Before “ugly food” became a trendy thing, I started purchasing less than perfect produce, as well as fruits and veggies at the end of their shelf life in order to save money. A lot of grocery stores have a bin or a special shelf in each section marked down up to 75% simply because the food is either not aesthetically pleasing or is nearing its shelf life. Take for example these wrinkly mangoes I found on one such shelf for a whopping 25 cents for the pair of them. Let me say that again, I purchased these two delicious wrinkly mangos for a QUARTER! To add a little perspective, each mango in their prime would have gone for $1.00-1.50.
Originally, I was going to make some yummy pudding with the wrinkly squishy mangos, but I started cutting and I made the mistake of tasting a piece.
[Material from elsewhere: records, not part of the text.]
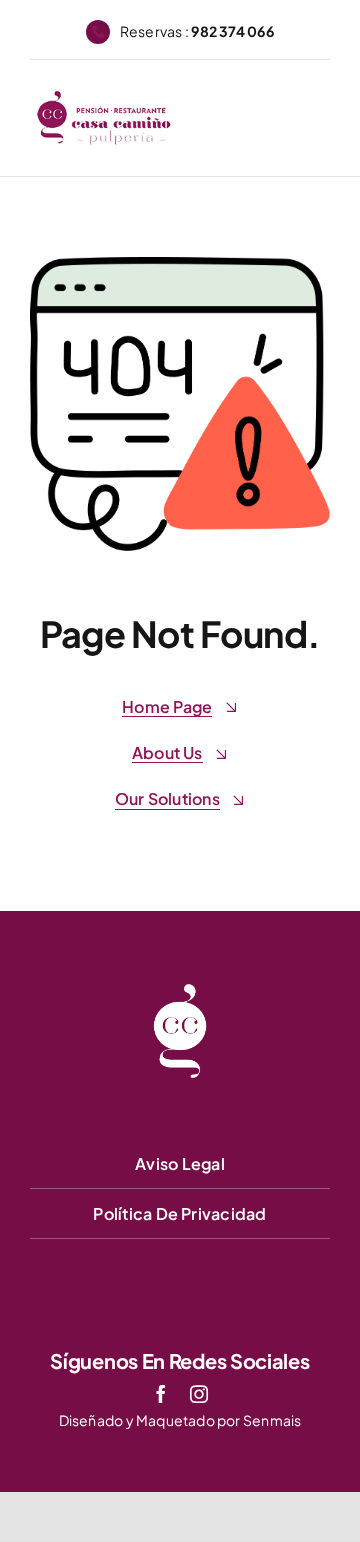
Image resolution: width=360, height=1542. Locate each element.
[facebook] (161, 1394)
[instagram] (199, 1394)
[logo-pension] (104, 97)
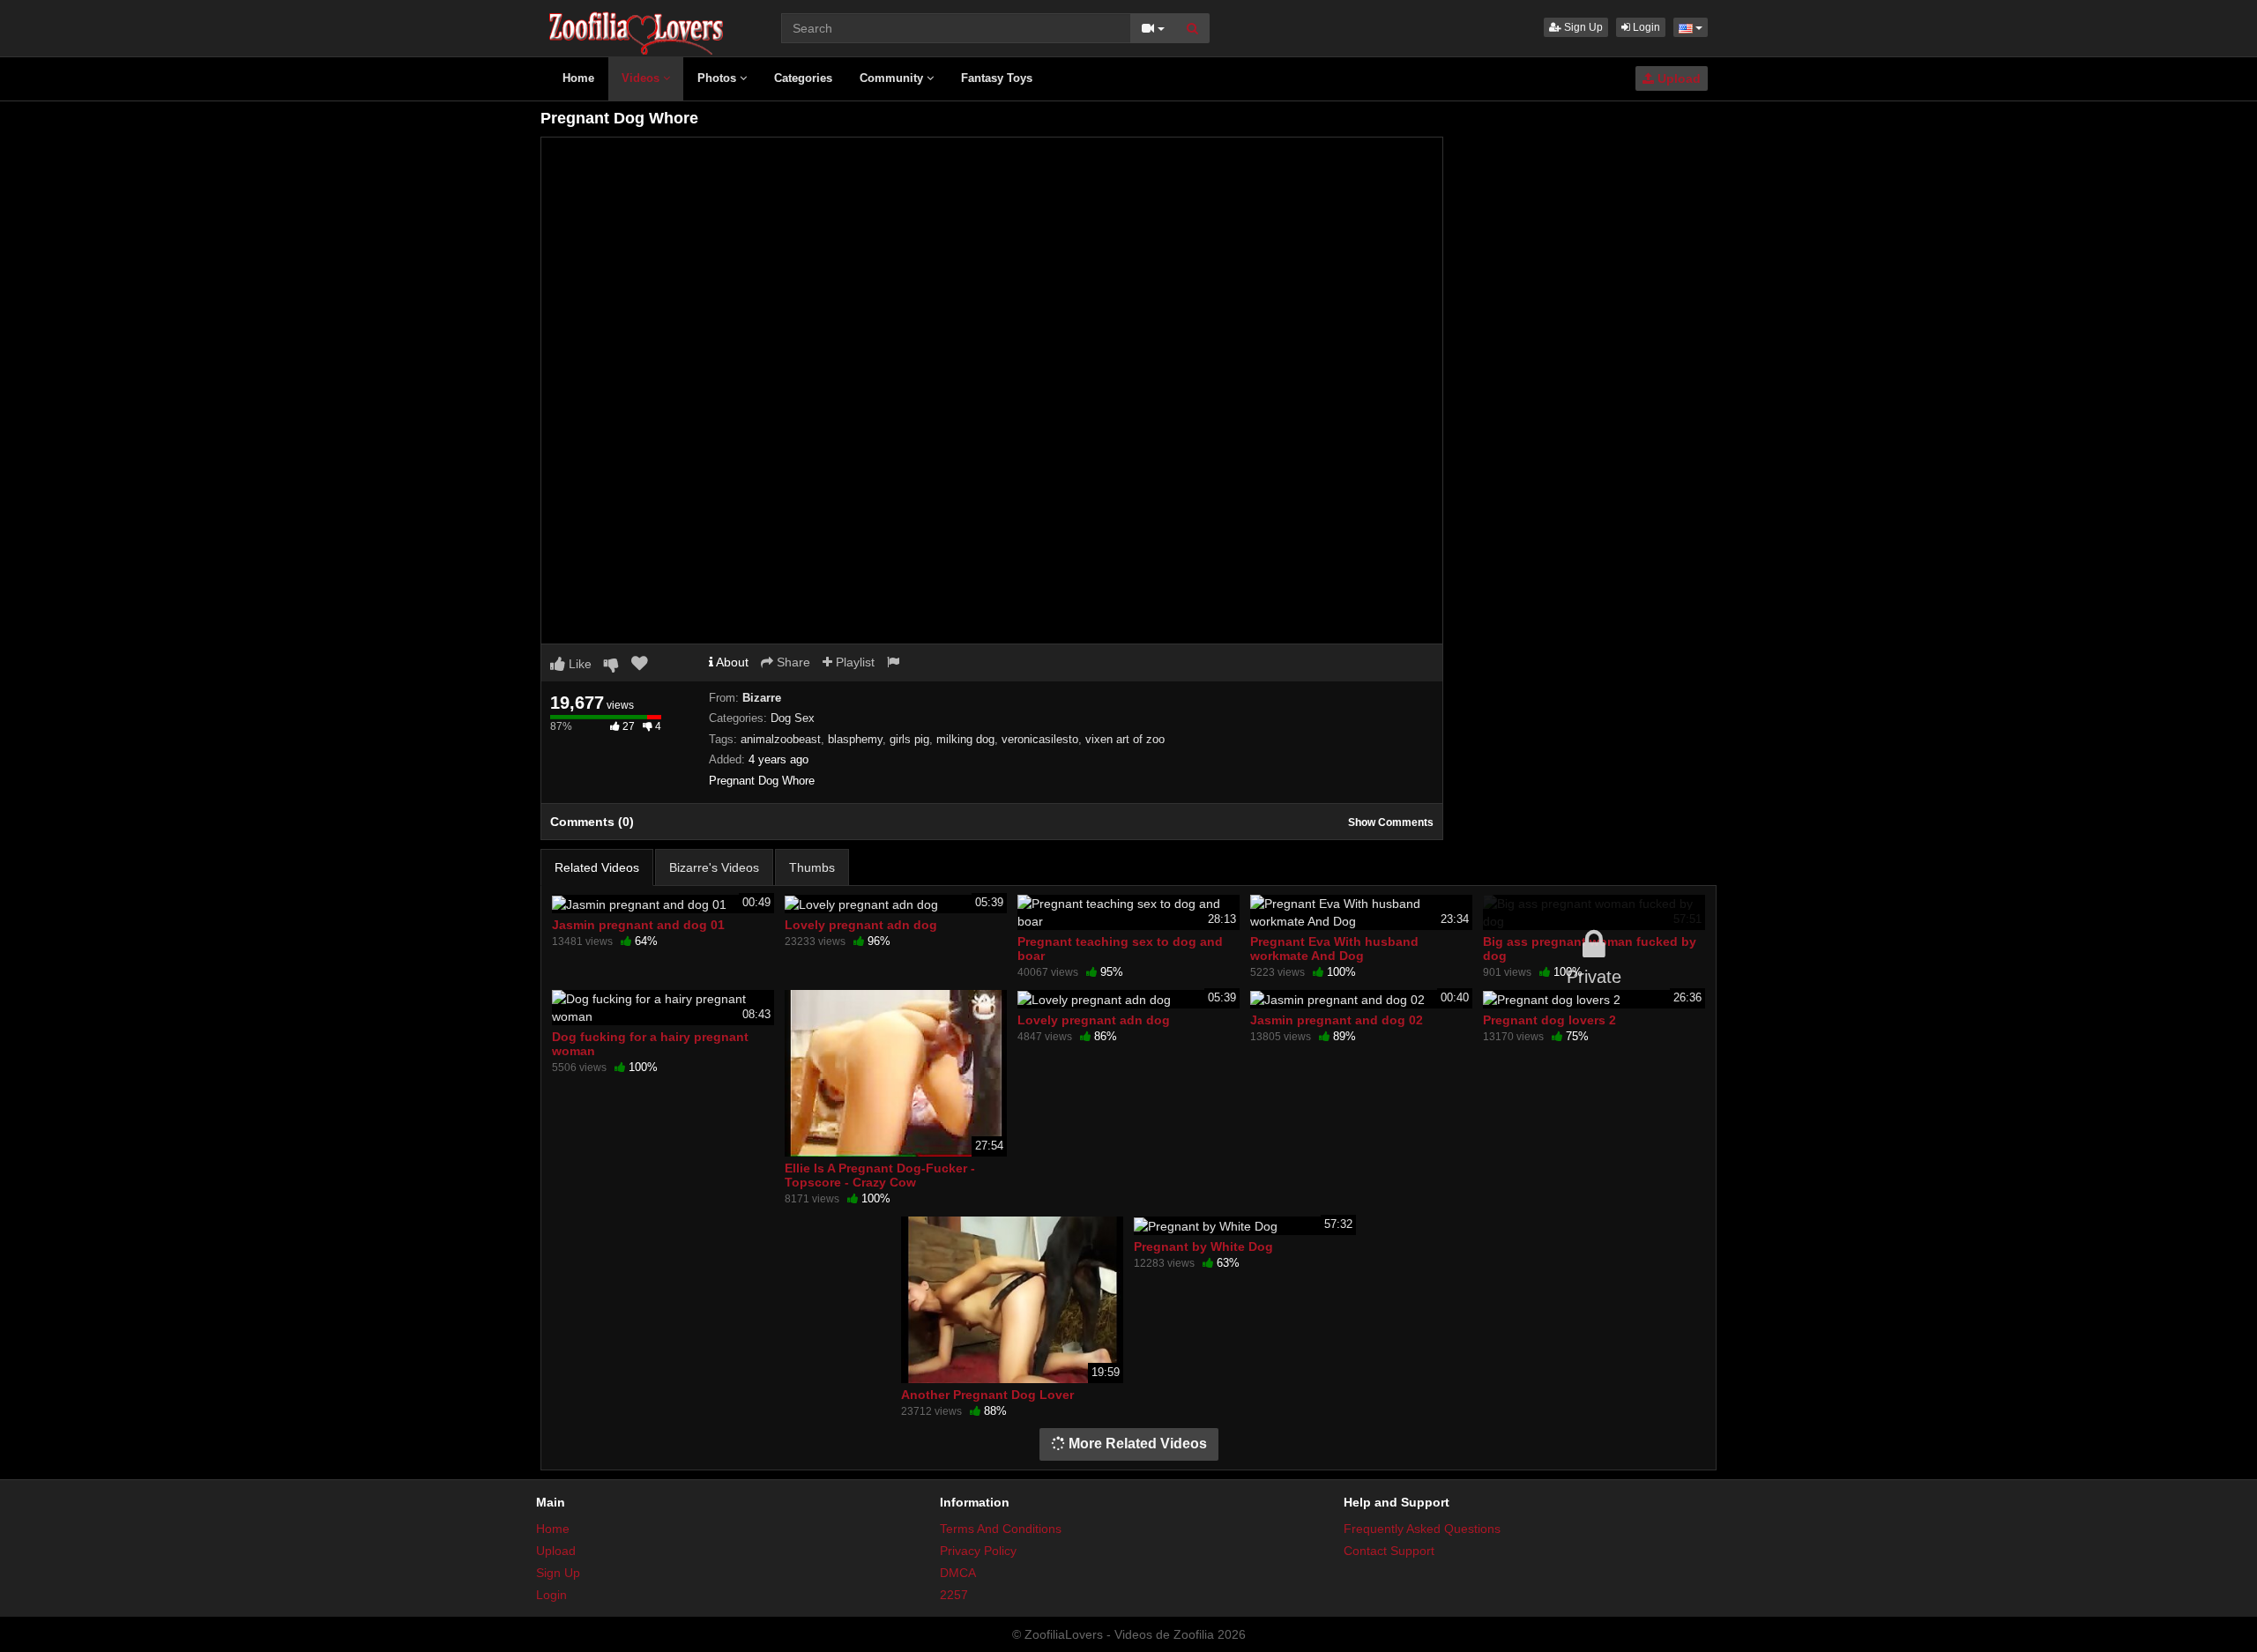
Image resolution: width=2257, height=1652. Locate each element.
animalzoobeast (781, 739)
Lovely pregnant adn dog (861, 925)
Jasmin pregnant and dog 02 (1336, 1020)
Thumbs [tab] (812, 867)
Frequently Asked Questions (1422, 1529)
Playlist (853, 662)
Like (578, 664)
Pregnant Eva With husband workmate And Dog (1334, 948)
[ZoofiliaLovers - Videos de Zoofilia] (637, 26)
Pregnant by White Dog (1203, 1246)
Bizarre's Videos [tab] (714, 867)
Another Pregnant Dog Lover (987, 1395)
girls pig (909, 739)
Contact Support (1389, 1551)
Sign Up (1582, 27)
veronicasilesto (1040, 739)
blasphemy (855, 739)
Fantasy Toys (996, 78)
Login (1645, 27)
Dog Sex (793, 718)
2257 (954, 1595)
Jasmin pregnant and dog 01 (638, 925)
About (731, 662)
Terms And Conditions (1000, 1529)
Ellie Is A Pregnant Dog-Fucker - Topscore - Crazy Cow (880, 1175)
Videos (642, 78)
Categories (803, 78)
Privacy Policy (978, 1551)
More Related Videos (1136, 1443)
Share (791, 662)
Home (578, 78)
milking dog (965, 739)
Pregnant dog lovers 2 (1549, 1020)
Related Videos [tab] (597, 867)
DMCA (958, 1573)
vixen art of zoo (1125, 739)
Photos (718, 78)
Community (893, 78)
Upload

One bite led to another and BOTH mangoes were devoured, seriously, some of the best mangoes I have ever eaten. So instead of a nifty little recipe for “ugly mango pudding,” you get a gorgeous picture of what was left over. Mango waste. Food waste. Which brings me to the second half of this post. In observance of Zero Waste Week, I have committed to producing ZERO food waste for the week of this challenge. Thus, pretty bowl of mango seeds and skins.
If you already have a compost, all you have to do is chuck the mango skins and seeds in your bin or worm cycler! Easy! Done! You have successfully completed today’s challenge. If you don’t have one, check out these past posts for ideas for starting your own composting center no matter what your living situation is:
- WHAT IS COMPOSTING? HOW DOES IT FACTOR INTO ZERO-WASTE LIVING?
- OPEN-AIR PATIO COMPOSTING: A POLITICS OF REFUSE/REFUSAL
- THE WONDERFUL WORLD OF WORMCYCLING
- I COMPOSTED MY EXS’ CARDS AND LETTERS…
If you don’t have a compost and are not interested in starting one just yet, BUT still don’t want to throw these skins and seeds in the trash because, Zero Waste Week, then go outside and find a nice shrub, or area with soft soil, mulch, etc. Dig a shallow hole (6-12 inches) and place your food scraps in the hole. Cover with dirt and feel good about the rich nutrients you have just gifted back to the earth.
You can repeat these steps for composting/regifting food back to the soil so long as it does not have any animal fats, oils, or animal bi-products. Stick to fruits and veggie scraps, paper, and organic waste material so not to attract unwanted guests digging around your yard.